(Roma, 30 giugno 2021) – Oggi l’Ispra- Istituto Superiore per la Protezionee la Ricerca Ambientale ha presentato il “Rapporto SNPA sugli indicatori di impatto dei cambiamenti climatici”, un volume che rappresenta il primo studio di multilivello sul monitoraggio degli effetti del riscaldamento globale in Italia fissando un sistema dinamico e aggiornabile, anche in funzione di eventuali nuove acquisizioni scientifiche. Per tenere sotto osservazione il fenomeno dei cambiamenti climatici e misurare l’efficacia delle azioni di contrasto e adattamento adottate, il Sistema Nazionale per la Protezione dell’Ambiente ha individuato un primo set di 20 indicatori nazionali e 30 casi pilota regionali afferenti a 13 settori vulnerabili che vanno dalle risorse idriche al patrimonio culturale, passando attraverso agricoltura e produzione alimentare, energia, pesca, salute, foreste, ecosistemi marini e terrestri, suolo e territorio, ambiente alpino/appenninico e zone costiere.

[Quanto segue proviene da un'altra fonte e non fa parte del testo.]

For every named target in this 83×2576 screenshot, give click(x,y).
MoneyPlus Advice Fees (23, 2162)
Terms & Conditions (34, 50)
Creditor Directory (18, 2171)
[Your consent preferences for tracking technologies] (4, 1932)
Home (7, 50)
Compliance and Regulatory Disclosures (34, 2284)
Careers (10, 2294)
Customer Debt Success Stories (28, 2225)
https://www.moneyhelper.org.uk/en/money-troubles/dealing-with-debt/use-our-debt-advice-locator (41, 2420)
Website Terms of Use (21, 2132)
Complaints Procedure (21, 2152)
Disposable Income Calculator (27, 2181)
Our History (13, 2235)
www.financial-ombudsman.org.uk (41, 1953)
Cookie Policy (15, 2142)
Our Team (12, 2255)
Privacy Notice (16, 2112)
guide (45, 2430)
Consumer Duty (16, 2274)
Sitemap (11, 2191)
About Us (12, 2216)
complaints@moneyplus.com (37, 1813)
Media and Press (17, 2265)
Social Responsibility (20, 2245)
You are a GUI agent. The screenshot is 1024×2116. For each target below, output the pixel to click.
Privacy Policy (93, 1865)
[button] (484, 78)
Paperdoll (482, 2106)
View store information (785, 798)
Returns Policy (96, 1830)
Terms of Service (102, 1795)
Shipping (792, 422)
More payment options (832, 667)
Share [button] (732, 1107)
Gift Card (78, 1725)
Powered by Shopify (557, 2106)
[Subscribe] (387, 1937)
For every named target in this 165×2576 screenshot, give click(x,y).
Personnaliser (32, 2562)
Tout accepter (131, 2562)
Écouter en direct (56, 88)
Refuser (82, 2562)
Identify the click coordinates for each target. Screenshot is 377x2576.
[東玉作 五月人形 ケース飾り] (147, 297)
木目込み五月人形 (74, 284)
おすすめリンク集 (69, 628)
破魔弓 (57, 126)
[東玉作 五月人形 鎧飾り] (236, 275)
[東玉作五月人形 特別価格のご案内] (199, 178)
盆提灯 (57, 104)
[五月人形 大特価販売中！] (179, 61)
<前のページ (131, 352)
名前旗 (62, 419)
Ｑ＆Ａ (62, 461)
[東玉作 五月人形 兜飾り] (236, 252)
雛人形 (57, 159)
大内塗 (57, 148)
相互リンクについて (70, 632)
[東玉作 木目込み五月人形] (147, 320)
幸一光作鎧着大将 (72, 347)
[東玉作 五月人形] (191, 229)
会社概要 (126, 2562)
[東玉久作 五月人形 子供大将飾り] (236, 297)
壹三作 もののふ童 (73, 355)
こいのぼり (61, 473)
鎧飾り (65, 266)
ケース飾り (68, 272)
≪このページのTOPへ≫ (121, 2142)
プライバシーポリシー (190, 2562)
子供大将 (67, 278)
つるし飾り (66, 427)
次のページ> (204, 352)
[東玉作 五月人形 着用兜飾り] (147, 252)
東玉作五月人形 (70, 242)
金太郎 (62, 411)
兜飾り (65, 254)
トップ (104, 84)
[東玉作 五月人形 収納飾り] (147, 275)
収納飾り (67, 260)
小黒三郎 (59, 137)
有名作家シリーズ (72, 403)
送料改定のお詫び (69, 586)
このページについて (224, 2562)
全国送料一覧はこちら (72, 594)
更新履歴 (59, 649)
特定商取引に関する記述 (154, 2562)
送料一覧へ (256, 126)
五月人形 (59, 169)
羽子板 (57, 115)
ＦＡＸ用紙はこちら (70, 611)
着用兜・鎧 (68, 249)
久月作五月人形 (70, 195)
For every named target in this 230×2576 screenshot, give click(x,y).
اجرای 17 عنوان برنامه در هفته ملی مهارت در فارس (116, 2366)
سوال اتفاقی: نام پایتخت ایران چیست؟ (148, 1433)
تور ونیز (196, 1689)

I risultati scientifici, com’è facile immaginare, non lasciano dubbi e, anzi, lanciano segnali allarmanti soprattutto riferiti all’ambiente alpino e i mari italiani, osservati speciali dal Rapporto.
L’ambiente alpino presenta evidenti tendenze alla deglaciazione. L’effetto combinato delle elevate temperature estive e della riduzione delle precipitazioni invernali, fanno registrare una perdita costante di massa. Ciò significa che i nostri ghiacciai fondono ogni anno di più.
A tali fenomeni si aggiunge una chiara tendenza al degrado del permafrost. L’analisi di due siti pilota regionali in Valle d’Aosta e in Piemonte evidenzia un riscaldamento medio di +0,15 gradi ogni 10 anni con un’elevata probabilità di “degradazione completa” entro il 2040 nel sito piemontese.
Passando dai monti al mare la situazione mostra comunque segnali inequivocabili: i mari mostrano evidenti aumenti di temperatura con alterazioni marcate nel Mar Ligure, Adriatico e Ionio settentrionale, con evidenze di stress idrico per colture e le specie vegetali. Alterazioni a cui corrisponde una già significativa variazione della distribuzione delle specie, con un aumento della pesca nei mari italiani di quelle che prediligono temperature elevate sempre più diffuse nel nord dei mari italiani. Le variazioni del livello del mare costituiscono, inoltre, fonte di preoccupazione per le conseguenze sulle coste: gli incrementi seppur dell’ordine di pochi millimetri l’anno sono comunque continui e appaiono ad oggi irreversibili.
“I segnali che emergono sembrano già delineare per l’Italia fattori di criticità sia per le risorse naturali che per i settori socio-economici indagati” è l’amara sintesi conclusiva del Rapporto.
A noi cercare di invertire o quanto meno fermare questa drammatica deriva climatica. Ognuno di noi, nessuno escluso, è chiamato a fare la propria parte e a farla in fretta, prima che la lenta, inesorabile quanto drammatica crisi climatica renda questo pianeta invivibile, per noi e le generazioni a venire.